La façon dont les peuples se nourrissent structure leur organisation sociale (division du travail) et leur perception du réel. Dans toutes les langues, de nombreuses expressions quotidiennes font référence à des aliments ou à la façon de les préparer. La plupart du temps, elles sont utilisées comme métaphores muettes, mais il arrive que l'actualité rende perceptibles les enjeux qui les sous-tendent, comme le montre la détermination d'un restaurateuraméricain qui alimenta la décision du Congrès des États-Unis de débaptiser les french fries (les frites) des cafétérias, en 2003, pour en faire des freedom fries, signifiant qu'il ne digérait pas l'affront du refus français de s'embarquer dans l'aventure irakienne[1]. Cette vengeance à chaud avait des précédents : pendant la guerre de 1917-1918, la choucroute américaine, de sauerkraut était devenue freedom cabbage (« chou de la liberté »), locution vite oubliée, tandis que les frankfurters étaient devenues des hot-dogs, idiotisme animalier qui allait faire le tour du monde[1].
En Californie, les producteurs de pruneaux, chagrins de la contre-publicité dont ils sont victimes à cause de l'idiotisme dried prune (« ridée comme un pruneau »), décident en 2000 de commercialiser leur produit sous l'appellation « prune sèche », le mot « prune » (plum) étant associé en anglais à des images de rondeurs et de fraîcheur juvéniles[2].
Bien que le thème « idiotismes gastronomiques » n'ait pas fait l'objet de travaux de recherche per se, différentes disciplines se sont attaquées au problème[3]. L'ethnologie, notamment Claude Levi-Strauss dans son ouvrage, Le Cru et le Cuit, s'y est intéressé.
Le structuralisteRoland Barthes consacre quatre articles de ses Mythologies à la thématique de l'alimentation.

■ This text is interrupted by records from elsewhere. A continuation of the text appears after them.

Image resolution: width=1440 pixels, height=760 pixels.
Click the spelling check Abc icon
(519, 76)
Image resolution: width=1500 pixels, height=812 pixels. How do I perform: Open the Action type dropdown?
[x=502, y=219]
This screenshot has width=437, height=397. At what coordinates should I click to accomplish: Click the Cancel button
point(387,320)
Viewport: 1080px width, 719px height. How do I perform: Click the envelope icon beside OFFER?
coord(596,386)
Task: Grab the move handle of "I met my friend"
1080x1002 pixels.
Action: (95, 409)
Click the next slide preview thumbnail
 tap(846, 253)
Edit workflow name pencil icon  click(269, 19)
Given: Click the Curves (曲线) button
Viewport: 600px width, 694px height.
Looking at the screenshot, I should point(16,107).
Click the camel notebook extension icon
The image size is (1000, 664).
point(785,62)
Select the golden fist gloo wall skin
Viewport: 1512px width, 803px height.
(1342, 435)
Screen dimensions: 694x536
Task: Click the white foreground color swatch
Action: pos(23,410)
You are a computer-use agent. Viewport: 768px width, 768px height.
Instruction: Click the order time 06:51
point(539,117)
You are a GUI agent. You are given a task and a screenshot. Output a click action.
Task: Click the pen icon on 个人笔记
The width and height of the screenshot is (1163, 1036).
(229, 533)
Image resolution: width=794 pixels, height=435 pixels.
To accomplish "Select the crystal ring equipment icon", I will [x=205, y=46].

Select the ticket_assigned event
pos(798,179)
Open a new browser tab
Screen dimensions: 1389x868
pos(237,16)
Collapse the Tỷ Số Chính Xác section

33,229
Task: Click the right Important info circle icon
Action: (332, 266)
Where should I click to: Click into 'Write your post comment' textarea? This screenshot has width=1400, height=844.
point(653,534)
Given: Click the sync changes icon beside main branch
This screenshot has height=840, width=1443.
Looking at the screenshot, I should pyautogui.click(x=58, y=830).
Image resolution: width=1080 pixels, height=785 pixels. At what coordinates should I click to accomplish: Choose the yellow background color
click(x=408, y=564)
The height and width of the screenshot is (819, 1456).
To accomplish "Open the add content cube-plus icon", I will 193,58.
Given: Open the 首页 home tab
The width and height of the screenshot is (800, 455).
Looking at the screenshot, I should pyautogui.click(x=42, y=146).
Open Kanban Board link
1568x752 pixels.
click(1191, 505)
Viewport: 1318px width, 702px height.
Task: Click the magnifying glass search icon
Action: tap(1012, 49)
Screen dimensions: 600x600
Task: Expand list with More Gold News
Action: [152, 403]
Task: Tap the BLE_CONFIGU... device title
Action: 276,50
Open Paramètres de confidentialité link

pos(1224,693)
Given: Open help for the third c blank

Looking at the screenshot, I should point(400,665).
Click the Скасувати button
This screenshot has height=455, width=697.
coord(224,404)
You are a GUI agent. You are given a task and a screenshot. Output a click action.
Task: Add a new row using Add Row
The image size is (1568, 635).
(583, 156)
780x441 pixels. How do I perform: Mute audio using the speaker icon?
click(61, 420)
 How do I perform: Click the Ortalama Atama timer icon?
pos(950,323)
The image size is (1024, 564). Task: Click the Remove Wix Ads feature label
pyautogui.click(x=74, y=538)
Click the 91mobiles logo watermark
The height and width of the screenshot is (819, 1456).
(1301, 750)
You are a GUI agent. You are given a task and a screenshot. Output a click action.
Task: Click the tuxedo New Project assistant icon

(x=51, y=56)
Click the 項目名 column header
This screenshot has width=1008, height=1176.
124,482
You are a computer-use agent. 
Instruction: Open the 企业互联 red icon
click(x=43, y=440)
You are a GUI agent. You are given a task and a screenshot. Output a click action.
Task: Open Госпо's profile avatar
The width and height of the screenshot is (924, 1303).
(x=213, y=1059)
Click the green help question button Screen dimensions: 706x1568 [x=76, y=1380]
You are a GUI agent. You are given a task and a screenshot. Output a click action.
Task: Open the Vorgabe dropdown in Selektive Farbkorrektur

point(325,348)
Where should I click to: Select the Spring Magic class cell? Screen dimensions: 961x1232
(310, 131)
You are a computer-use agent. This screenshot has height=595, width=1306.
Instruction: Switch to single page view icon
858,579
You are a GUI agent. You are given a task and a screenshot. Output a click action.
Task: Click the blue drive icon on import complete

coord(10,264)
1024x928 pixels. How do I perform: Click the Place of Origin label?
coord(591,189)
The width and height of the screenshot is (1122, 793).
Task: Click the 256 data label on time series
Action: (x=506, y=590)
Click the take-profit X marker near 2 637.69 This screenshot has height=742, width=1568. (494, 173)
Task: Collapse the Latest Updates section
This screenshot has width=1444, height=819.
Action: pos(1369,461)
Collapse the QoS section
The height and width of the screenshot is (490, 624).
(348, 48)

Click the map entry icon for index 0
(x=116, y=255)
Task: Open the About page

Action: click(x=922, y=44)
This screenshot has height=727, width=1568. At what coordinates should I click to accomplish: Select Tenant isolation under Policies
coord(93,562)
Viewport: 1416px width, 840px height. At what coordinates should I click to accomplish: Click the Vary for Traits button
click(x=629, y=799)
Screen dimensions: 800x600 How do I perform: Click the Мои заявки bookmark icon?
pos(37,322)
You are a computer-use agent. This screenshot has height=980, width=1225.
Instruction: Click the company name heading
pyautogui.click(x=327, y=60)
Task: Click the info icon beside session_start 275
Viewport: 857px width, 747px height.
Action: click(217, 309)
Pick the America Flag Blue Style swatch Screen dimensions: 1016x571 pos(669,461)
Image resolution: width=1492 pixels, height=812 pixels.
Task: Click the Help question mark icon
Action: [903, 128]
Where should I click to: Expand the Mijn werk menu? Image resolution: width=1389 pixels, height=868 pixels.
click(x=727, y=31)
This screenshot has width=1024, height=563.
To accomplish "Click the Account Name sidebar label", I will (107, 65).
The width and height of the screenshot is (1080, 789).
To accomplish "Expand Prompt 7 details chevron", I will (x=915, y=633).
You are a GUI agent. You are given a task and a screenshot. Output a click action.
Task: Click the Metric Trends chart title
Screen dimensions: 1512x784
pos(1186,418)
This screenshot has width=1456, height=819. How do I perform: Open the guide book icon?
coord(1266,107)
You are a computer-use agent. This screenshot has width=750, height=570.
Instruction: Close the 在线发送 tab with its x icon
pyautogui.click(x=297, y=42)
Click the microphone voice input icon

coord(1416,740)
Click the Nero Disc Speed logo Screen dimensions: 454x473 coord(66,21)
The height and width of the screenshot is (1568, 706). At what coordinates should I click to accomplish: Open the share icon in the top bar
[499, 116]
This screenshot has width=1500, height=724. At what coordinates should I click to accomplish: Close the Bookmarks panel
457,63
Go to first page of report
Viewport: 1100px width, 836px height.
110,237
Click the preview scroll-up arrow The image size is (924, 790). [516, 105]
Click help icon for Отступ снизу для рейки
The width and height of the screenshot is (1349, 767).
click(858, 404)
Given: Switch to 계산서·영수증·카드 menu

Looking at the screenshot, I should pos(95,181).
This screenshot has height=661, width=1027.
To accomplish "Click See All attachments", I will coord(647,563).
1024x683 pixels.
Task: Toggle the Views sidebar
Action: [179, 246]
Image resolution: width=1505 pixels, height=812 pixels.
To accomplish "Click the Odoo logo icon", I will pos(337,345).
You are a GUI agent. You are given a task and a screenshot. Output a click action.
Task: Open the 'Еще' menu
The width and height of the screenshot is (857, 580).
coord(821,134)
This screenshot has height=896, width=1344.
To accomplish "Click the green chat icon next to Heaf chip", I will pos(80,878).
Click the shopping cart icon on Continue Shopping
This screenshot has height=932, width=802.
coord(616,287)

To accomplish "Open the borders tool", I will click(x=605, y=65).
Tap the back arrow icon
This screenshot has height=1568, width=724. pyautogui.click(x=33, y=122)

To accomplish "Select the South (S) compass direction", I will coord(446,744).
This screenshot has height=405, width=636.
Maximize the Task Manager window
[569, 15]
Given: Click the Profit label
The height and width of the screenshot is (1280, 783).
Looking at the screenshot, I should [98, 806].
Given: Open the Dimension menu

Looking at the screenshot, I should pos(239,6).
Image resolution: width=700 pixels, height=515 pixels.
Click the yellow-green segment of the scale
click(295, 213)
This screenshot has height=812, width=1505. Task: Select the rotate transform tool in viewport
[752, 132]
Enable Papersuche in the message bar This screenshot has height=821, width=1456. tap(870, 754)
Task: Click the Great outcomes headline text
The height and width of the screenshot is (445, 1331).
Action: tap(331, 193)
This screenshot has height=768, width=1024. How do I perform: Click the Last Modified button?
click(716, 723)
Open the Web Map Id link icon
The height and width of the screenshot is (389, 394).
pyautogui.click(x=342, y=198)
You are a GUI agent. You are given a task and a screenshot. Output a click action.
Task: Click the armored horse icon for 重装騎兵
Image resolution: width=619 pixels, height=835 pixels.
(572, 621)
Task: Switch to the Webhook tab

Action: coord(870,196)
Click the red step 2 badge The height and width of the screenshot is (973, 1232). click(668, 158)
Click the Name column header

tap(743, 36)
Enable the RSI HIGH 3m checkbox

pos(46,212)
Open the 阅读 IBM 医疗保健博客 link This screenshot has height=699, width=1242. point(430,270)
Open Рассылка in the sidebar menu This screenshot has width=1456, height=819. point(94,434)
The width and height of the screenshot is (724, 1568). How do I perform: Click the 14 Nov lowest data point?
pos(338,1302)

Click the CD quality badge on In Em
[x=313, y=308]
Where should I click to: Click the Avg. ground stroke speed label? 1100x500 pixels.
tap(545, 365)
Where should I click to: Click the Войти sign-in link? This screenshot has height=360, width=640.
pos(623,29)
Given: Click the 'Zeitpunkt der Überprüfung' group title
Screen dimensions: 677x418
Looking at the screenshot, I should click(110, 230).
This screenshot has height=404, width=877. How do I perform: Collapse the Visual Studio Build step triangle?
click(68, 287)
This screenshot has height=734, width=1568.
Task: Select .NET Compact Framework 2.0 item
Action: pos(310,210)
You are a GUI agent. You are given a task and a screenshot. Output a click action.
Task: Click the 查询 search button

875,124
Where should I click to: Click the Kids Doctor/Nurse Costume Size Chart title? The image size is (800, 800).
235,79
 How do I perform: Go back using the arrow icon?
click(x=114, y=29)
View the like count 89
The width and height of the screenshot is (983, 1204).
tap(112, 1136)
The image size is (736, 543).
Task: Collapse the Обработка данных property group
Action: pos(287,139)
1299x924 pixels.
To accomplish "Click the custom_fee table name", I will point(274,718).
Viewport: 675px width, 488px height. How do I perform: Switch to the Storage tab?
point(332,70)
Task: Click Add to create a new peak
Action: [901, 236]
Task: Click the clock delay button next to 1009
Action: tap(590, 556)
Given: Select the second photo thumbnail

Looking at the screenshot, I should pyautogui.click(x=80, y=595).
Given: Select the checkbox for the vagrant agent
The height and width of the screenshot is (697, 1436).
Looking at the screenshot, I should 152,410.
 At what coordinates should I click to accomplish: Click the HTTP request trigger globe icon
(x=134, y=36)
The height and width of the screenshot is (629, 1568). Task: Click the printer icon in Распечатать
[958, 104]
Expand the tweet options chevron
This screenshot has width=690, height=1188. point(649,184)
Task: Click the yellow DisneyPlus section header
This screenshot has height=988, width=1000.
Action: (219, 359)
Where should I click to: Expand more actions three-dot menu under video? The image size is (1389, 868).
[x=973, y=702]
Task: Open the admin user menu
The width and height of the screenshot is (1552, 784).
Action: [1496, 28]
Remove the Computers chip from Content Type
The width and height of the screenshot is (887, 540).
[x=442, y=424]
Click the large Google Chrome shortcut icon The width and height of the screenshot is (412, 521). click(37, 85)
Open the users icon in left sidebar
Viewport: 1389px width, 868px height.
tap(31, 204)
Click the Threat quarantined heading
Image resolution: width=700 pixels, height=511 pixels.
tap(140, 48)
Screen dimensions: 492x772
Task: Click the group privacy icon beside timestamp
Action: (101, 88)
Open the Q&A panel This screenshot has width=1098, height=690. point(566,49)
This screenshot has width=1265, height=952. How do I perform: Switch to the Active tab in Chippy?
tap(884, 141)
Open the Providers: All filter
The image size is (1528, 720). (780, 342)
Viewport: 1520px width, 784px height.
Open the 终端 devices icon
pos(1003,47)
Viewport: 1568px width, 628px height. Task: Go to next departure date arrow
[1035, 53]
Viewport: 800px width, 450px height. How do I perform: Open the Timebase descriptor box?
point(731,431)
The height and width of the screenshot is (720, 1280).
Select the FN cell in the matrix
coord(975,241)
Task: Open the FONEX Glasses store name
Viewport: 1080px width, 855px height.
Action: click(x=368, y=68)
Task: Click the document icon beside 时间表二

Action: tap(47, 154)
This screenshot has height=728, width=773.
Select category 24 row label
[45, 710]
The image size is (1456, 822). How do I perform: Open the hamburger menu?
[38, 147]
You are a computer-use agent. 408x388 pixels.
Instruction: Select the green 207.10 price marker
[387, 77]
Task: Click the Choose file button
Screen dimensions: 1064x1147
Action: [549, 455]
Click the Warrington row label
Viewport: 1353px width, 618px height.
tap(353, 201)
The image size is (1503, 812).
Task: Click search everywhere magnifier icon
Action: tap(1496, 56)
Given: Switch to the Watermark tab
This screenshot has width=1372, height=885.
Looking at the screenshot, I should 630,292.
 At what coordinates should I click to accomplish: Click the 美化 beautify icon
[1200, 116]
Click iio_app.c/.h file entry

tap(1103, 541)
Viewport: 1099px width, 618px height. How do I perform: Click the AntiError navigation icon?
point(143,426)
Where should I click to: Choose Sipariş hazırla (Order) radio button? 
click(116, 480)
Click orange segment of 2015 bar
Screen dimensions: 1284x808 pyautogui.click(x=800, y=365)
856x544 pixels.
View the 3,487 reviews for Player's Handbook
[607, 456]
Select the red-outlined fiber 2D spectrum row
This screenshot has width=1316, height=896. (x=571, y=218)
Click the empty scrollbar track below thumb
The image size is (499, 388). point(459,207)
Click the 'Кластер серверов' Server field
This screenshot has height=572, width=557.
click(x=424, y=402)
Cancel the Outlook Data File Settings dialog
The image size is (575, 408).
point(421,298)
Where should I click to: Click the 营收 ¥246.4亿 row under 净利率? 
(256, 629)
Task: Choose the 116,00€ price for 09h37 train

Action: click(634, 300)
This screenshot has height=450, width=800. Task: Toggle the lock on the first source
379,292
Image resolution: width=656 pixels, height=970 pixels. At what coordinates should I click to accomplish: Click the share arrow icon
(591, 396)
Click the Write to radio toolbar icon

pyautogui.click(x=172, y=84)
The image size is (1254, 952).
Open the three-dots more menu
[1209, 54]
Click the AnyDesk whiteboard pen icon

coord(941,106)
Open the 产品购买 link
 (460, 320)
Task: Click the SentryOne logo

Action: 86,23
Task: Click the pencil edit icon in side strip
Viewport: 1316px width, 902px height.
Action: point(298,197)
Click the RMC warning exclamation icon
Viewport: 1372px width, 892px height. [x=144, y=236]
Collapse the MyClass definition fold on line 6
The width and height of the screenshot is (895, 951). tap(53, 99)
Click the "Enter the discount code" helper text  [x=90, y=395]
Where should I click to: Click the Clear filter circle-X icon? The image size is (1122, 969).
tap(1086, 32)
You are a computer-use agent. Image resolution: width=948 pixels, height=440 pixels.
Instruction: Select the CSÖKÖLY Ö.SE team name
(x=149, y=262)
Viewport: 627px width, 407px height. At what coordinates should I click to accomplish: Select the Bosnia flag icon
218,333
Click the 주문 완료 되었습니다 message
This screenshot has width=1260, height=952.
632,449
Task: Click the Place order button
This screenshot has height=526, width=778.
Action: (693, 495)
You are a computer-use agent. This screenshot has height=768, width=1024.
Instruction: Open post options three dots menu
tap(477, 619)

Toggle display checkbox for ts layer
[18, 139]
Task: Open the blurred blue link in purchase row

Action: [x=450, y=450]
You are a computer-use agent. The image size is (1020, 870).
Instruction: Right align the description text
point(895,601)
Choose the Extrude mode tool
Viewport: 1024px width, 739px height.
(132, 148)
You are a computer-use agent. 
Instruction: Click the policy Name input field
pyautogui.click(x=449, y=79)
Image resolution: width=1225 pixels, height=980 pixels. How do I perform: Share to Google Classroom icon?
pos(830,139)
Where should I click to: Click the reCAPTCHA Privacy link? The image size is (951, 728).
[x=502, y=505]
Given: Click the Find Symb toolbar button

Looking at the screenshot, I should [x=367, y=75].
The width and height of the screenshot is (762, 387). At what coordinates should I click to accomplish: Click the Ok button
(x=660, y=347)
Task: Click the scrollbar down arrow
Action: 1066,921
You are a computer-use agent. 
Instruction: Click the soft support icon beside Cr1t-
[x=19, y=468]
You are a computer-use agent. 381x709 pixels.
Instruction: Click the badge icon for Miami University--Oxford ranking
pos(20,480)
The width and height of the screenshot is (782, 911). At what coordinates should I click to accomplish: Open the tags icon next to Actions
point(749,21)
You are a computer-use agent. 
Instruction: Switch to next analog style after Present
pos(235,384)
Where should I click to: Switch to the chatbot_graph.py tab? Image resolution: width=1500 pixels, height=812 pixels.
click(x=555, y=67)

Les psychologues ont étudié la façon dont certaines métaphores utilisées par les parents définissaient la perception de soi[4], une approche féministe montre comment les femmes sont amenées à se définir en fonction d'une série de métaphores liées à la nourriture et à la cuisine[5].
La psychanalyse, notamment lacanienne, est évidemment sensible à la dimension métaphorique du discours, et peut être amenée à étudier le corpus de locutions liées à la nourriture dans le discours des boulimiques ou des anorexiques[6].
« ne pas être sorti de l'auberge » : avoir encore beaucoup de problèmes, de travail, de difficultés[10].
« auberge espagnole » : institution ou espace de discussion où les participants ne trouvent rien d'autre à se partager que ce qu'ils auront eux-mêmes apporté[7].
« aubergine » : contractuelle (à Paris, policière, préposée au contrôle du stationnement) dont l'uniforme est de la couleur de l'aubergine. Fut appelée « pervenche » au temps du précédent uniforme[réf. nécessaire].
métaphore du sexe masculin, notamment à l'écrit par l'intermédiaire de l'émoji (🍆), sur les smartphones[réf. nécessaire].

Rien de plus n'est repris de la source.